Upon closing the transaction, current President Joanna Shields will continue to run Bebo and will report to Ron Grant.
Analyst eMarketer predicts that by 2011, $4.1 billion will be spent worldwide for social network advertising – a dramatic increase from the $480 million spent in 2006. In 2008 alone, global ad spend in the social networking arena is expected to increase 75% year over year, amounting to $2.1 billion (eMarketer, Social Network Marketing: Ad Spending and Usage, December 2007).
In recent months, AOL has moved aggressively to bolster its position in areas critical to its emergence as a leading advertising-supported Web media and marketing company.
Building on its number one position in third party display with Advertising.com, AOL has spent nearly $1 billion on online advertising acquisitions, including market leaders like ADTECH, buy.at, Lightningcast, Quigo, TACODA and Third Screen Media to create Platform-A. Platform-A is the top display ad serving network focused on helping marketers build brands that perform online.* In Web content, AOL’s revitalized network of sites has experienced five months of consecutive page view growth and key categories like Music, Television, Moviefone, TMZ, Money & Finance, News, Living and Body are all in the top four in their respective categories.
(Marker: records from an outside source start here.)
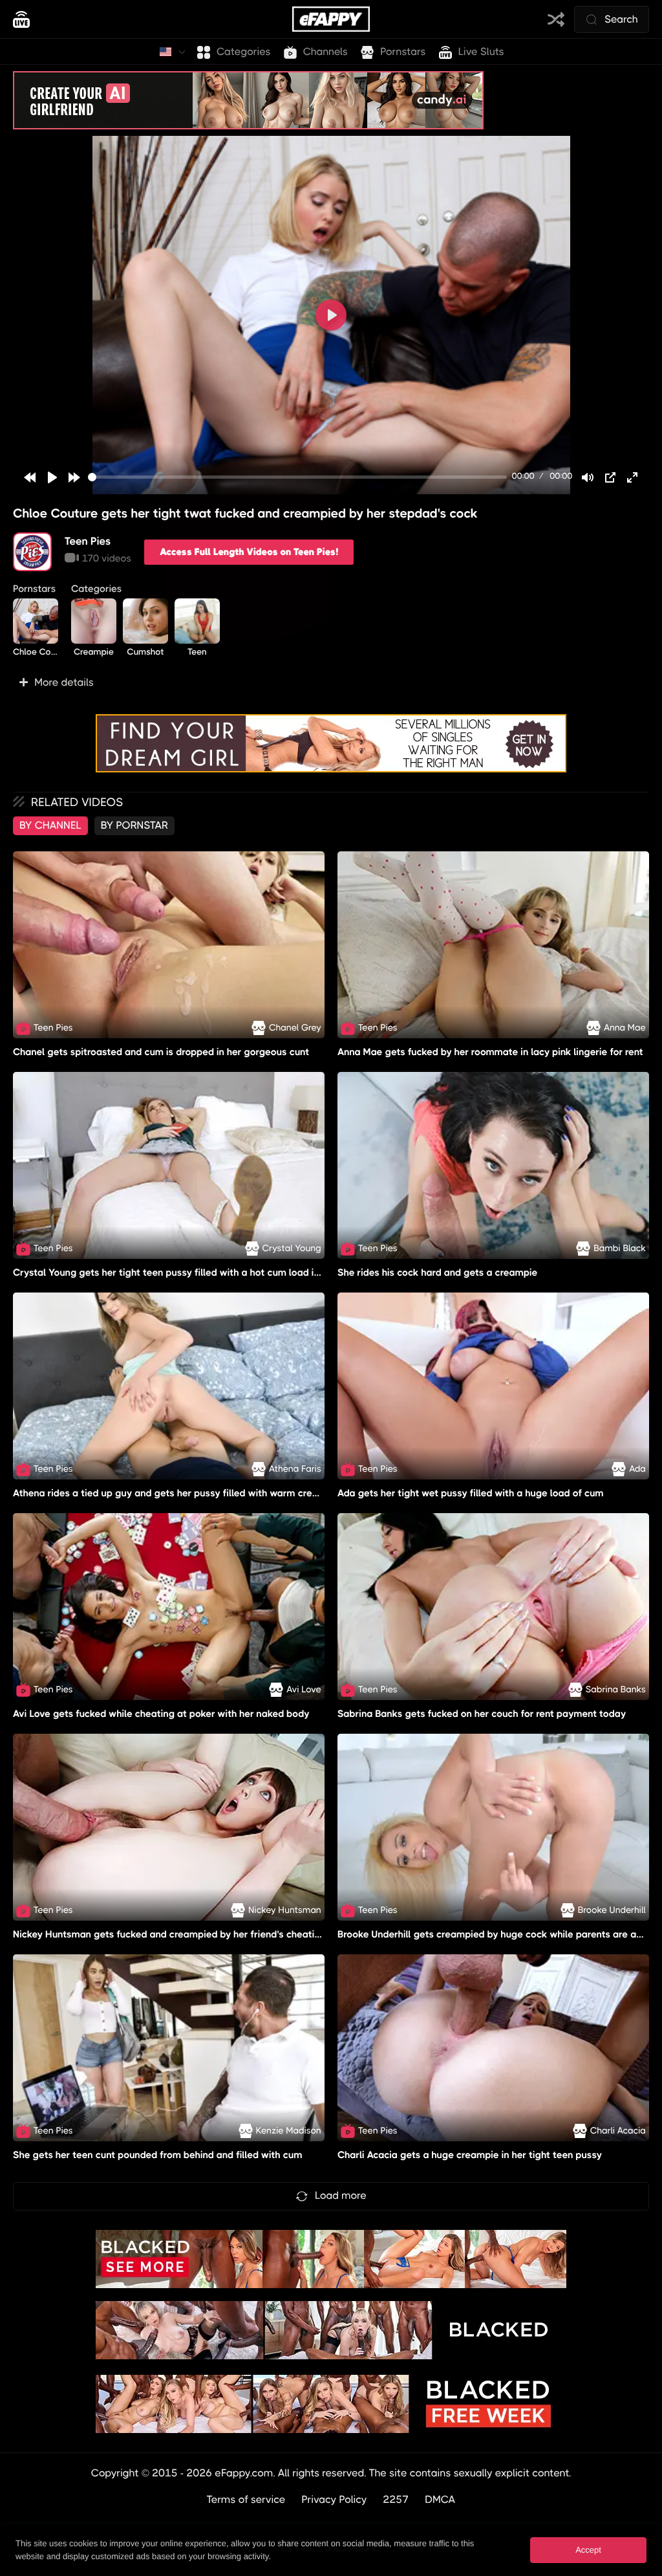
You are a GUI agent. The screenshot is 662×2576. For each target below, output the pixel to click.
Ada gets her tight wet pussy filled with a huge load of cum (470, 1493)
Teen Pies (88, 541)
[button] (331, 682)
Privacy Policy (334, 2499)
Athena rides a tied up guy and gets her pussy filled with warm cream (169, 1493)
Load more (341, 2195)
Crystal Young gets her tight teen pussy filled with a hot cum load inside (175, 1272)
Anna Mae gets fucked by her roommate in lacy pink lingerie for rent (490, 1052)
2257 (396, 2499)
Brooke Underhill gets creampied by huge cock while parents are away (496, 1934)
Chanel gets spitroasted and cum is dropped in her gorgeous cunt (161, 1052)
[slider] (297, 477)
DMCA (440, 2499)
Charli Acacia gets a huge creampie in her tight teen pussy (469, 2155)
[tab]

As part of its international growth plans, AOL has launched 17 international web sites over the last year and has plans to expand to 30 countries outside the U.S. by the end of 2008. In addition, AOL teamed up with HP last September to include localized versions of the AOL.com portal and other AOL services as the default setting on HP computers shipped in the United States and around the world. Bebo, which has announced plans to launch in five countries this year, will be featured prominently in AOL’s international expansion efforts after the deal is closed.
Since its inception, Bebo has established a radical new vision for online media and engagement marketing, combining community, self-expression and entertainment, enabling its members to consume, create, discover, curate and share digital content in entirely new ways. Bebo global users have high engagement levels spending an average of 33 minutes a day on the site. Its groundbreaking Open Media platform ushered in a new way for Bebo users to experience content online, while giving global media companies like MTV, CBS, BBC and more than 400 others, a new way to promote, distribute and monetize their programming. “Engagement Marketing,” is Bebo’s initiative for brands to build long-term relationships with their target audience. Today, brands from Apple to Nike use Bebo as a platform to establish ongoing conversations with consumers.
Bebo pioneered the blending of Web-native original content with interactivity in the social networking environment by co-producing “KateModern,” the most successful TV show on the Web, now in its second season, followed by the soon to be premiered “Sophia’s Diary,” and the upcoming “Gap Year.” In December 2007, Bebo opened its platform to external application developers becoming the first social network to embrace both Facebook and OpenSocial APIs. To date, more than 1500 applications have joined the network.
AOL was advised by Banc of America Securities LLC and Deutsche Bank Securities Inc. Bebo was advised by Allen & Co.
AOL and Bebo senior management will host a conference call beginning at 9:00 am ET to discuss the day’s news.